04 TapscottThere are suggestions of spiritual singing from Pneuma and an equivalent instance of turning ecclesiastical words and music into a secular form on Why Don’t You Listen? (Dark Tree DT (RS) 11 darktree-records.com) by Horace Tapscott/Pan Afrikan Peoples Arkestra and the Great Voice of UGMAA. Los Angeles-based pianist Tapscott’s nonet expresses its characteristic message on this 73-minute concert, not only through his highly rhythmic arrangements utilizing three double basses and three percussionists, but through songs performed by the l2-member UGMAA. In its vocal blends the choir, whose initials mean Union of God’s Musicians and Artists Ascension, bring the sound of a sophisticated gospel ensemble to the selections. But divergence occurs since the word-poetry isn’t on sacred texts, but instead, variously salutes a Nigerian musician known for his struggle against dictatorship (Fela Kuti); provides an object lesson of the accomplishments of jazz heroes (Why Don’t You Listen?) and praises the mother continent itself (Little Africa). The most accomplished achievement is the second tune, where singing over a captivating rhythmic groove, the voices invest the listing of innovators with the same sincerity a church choir would bring to the scriptures, emotionally extending the words with melisma and hocketing, as boisterous, sinewy solos from the pianist, saxophonist Michael Session and drummer Donald Dean are interspaced like extra voices. When choir director Dwight Tribble ends the extended track with near-R&B testifying, the spiritual link between improvised music and Black empowerment is complete. Tapscott’s worldly arrangements, which combine exploratory sounds and grounded beats, characterize the non-vocal parts of the disc, with the slippery blats of trombonist Phil Ranelin and Session’s soaring slurs particularly impassioned.

05 GoldbergAdding another twist to this theme is Bay area clarinetist Ben Goldberg’s Good Day for Cloud Fishing (Pyroclastic PRO 5 pyroclasticrecords.com). Here Goldberg, trumpeter Ron Miles and guitarist Nels Cline improvise on Goldberg’s compositions inspired by Dean Young’s verse. Present at the recording session, Young wrote new poems influenced by the music. A set of entry and exit poems are included in the package. Designed as three separate art pieces, it’s fascinating to try to work out linkages. Overall, the exit poems seem to reflect the sounds more directly than the music reflects the verse that inspired it. For instance, the clash and clatter of distorted guitar licks, reed flutters and trumpet growls lead Young to mix musical and literal metaphors on Section 8 instead of the string of plaints on the Sub Club Punch Card that is its entry poem.
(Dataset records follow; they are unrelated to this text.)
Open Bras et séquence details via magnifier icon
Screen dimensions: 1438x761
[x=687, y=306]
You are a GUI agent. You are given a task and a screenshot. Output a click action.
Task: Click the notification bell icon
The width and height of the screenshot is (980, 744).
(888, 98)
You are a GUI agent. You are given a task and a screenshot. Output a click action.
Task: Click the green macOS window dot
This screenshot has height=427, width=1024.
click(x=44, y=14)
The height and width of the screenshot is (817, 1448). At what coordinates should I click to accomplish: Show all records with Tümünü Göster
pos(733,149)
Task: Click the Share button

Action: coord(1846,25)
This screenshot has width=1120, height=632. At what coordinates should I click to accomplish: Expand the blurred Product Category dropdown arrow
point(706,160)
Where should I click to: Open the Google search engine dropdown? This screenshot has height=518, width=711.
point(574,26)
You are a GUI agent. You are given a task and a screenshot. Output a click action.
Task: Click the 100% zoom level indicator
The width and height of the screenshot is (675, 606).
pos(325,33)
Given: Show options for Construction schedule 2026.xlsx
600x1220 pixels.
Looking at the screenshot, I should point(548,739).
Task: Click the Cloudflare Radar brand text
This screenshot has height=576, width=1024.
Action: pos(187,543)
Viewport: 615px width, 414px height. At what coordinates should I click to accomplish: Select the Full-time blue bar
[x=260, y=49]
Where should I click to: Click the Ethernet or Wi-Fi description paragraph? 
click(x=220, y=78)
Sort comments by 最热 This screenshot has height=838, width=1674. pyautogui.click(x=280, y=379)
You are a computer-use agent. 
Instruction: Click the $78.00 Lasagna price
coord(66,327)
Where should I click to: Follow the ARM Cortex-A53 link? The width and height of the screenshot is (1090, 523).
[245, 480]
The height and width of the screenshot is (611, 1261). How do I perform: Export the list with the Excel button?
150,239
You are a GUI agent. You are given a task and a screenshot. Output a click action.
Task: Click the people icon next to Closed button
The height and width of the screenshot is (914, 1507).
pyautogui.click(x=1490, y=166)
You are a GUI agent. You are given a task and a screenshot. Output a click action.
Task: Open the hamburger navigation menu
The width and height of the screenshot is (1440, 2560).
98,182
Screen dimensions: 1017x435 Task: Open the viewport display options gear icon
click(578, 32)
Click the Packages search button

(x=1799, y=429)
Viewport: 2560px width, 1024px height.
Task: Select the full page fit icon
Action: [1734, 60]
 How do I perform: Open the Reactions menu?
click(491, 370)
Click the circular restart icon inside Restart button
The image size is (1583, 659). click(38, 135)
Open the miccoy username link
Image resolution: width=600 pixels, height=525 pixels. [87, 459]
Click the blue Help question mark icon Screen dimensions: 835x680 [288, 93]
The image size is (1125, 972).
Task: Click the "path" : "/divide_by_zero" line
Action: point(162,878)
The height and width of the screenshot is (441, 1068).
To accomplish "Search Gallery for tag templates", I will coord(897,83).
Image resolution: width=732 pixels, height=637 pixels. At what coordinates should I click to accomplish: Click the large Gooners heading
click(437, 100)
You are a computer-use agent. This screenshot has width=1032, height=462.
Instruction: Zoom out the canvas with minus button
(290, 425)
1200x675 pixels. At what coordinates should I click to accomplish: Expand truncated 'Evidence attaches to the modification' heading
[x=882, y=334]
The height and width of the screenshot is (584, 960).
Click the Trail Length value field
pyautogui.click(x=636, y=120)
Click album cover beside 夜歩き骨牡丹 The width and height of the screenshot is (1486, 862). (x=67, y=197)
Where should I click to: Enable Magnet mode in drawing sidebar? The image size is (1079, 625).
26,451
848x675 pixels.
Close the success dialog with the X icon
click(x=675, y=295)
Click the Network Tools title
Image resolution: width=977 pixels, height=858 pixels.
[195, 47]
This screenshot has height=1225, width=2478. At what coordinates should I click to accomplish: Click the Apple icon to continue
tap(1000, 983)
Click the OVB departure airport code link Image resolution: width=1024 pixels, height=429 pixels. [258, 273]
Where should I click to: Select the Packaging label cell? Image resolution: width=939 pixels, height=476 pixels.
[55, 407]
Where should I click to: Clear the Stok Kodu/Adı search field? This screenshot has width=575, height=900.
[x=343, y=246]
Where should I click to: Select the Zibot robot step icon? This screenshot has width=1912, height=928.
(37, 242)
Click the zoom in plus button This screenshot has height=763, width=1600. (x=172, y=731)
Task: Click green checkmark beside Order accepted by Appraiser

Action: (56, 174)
Or the herky-jerky guitar clinks which underscore the high-pitched trumpet and low-pitched contra-alto clarinet blowing in ambulatory reflection on Dandelion Brainstem winnows to coloratura reed smears and string plinks by the finale, though the mordant imagery of the exit poem Corpse Pose further extends the metaphor. Putting aside the search, you can appreciate Young’s turn of phrase on 24 poems. Fittingly as well, compositions and interpretations stand as notable music on their own and are carefully modulated to build on each player’s skills. With tracks varying from boisterous near-oom pah pah instances of almost pre-modern swing with string licks that could come from a ukulele harmonized with trumpet smears (Phantom Pains/Crow Hop) to experiments which meld clarinet glissandi and gliding guitar distortions into a stretched but not broken narrative on Surprised Again By Rain/How’d You Get Here there’s no questioning the music’s power. After all, doesn’t this double artistic expression properly define each of these sessions?